I have known for months now that I was going to be moving to Paris. I didn’t know exactly when at first, but I knew it would happen eventually. I am freaking moving to FRANCE!
I am incredibly grateful for the opportunity to continue working for my current company, doing my regular job all while I’m abroad (I’m not sure I ever explained that?) It’s such a relief after all that stressing, and I feel so fortunate to have a company that values me enough to tell me to go for it.
So since the end of June, I have known that I am moving, when I am moving, and all the exciting details that go with that kind of plan – and I haven’t been able to tell a soul.
Why haven’t I been able to talk about Paris?
A few reasons, most of them strategic and tied to work dynamics.

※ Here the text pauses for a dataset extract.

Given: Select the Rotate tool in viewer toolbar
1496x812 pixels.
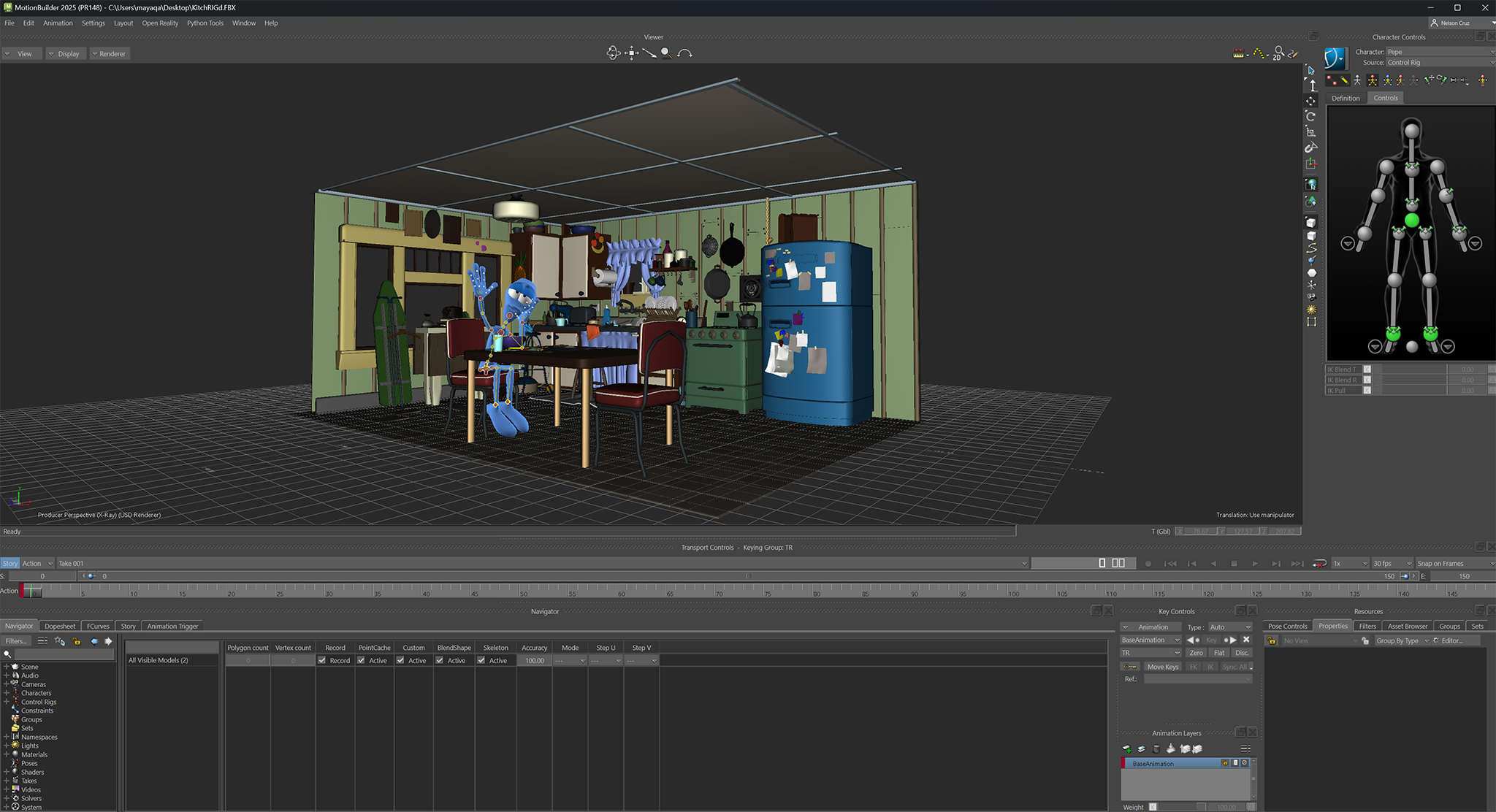Looking at the screenshot, I should [x=1311, y=116].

First and foremost, I needed to tell my team myself, before they heard it from anyone else. And I didn’t need to tell them until a more appropriate time as the date got closer. If I was quitting, the most they’d get is 2 weeks. I’m not quitting, so 3 weeks is plenty to allow time enough for advance notice but not so much time that they start to worry about what it all means for our team (or for the rumor mills to start running). Since I wasn’t telling my team until 3 weeks out… I couldn’t tell anyone else.

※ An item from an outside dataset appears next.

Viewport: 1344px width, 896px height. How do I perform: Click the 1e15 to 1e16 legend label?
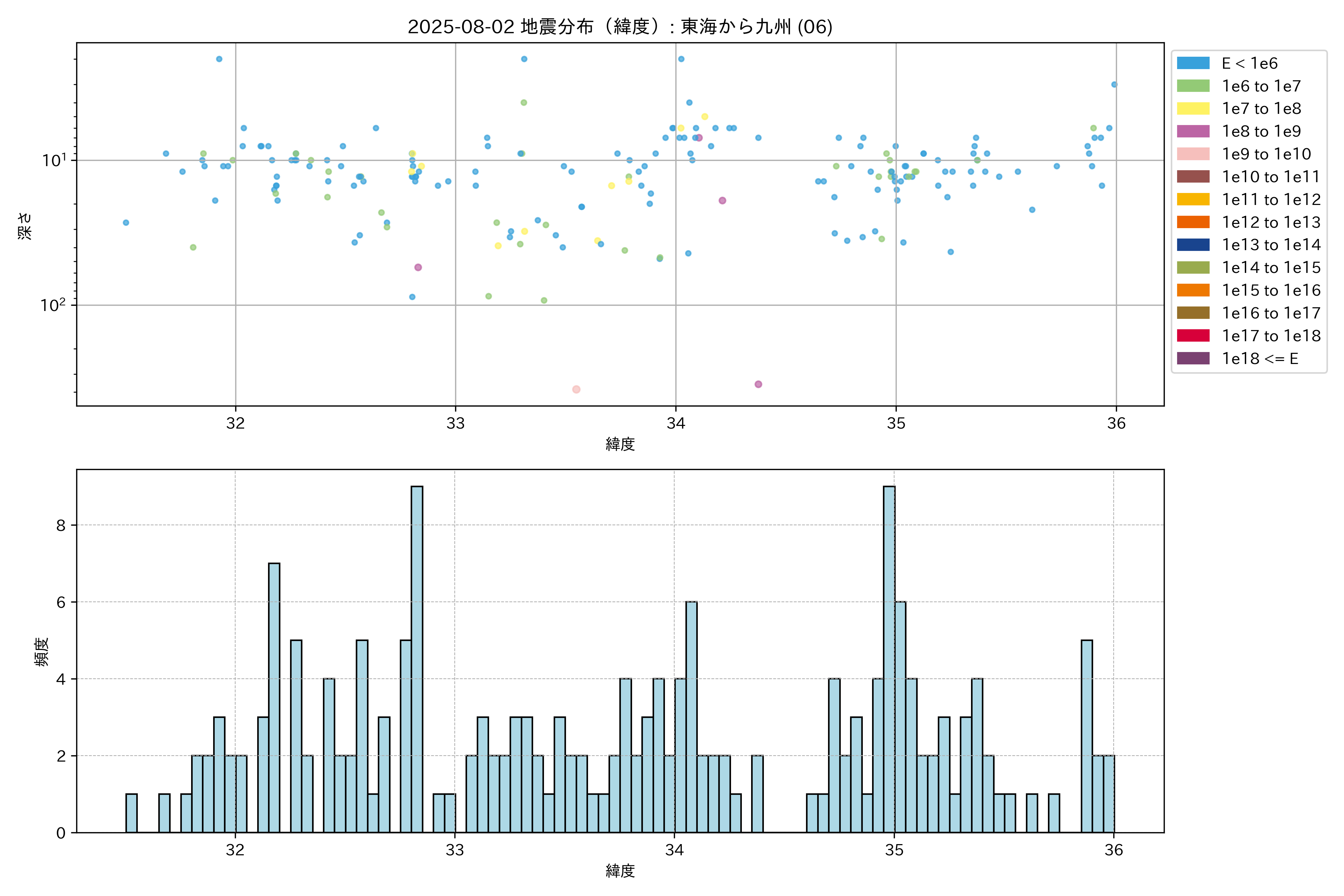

Now, obviously my family knows, and I’ve slowly but surely shared the news with a few very close friends, all under the caveat that they couldn’t talk about it themselves. The concern, of course, was if anything wound up on Facebook or someone dropped a casual mention around the office, it could make for some awkward moments (you never know who’ll be upset about something innocent – it’s never who you’d expect). People mean well, but a simple slip of a “hey, check this out when you get to Paris”…. it would have been terrible if my own team heard by accident and not from me directly
Of course as these few months have gone by, I couldn’t keep my mouth shut. I revealed my secret to more and more people, expanding that group of “only very close friends” to include… well, more people than I’d typically refer to as my closest confidantes.
But now.. the CAT’s out of the bag!
I’M MOVING TO PARIS!
Phew. That feels good.
Now it’s out and I’m free to be excited and nervous and to talk about what’s happening in my life (moving, packing, kitty roommates!) — all the things I’ve been dealing with and stressing over and having to hide. And now I’m free.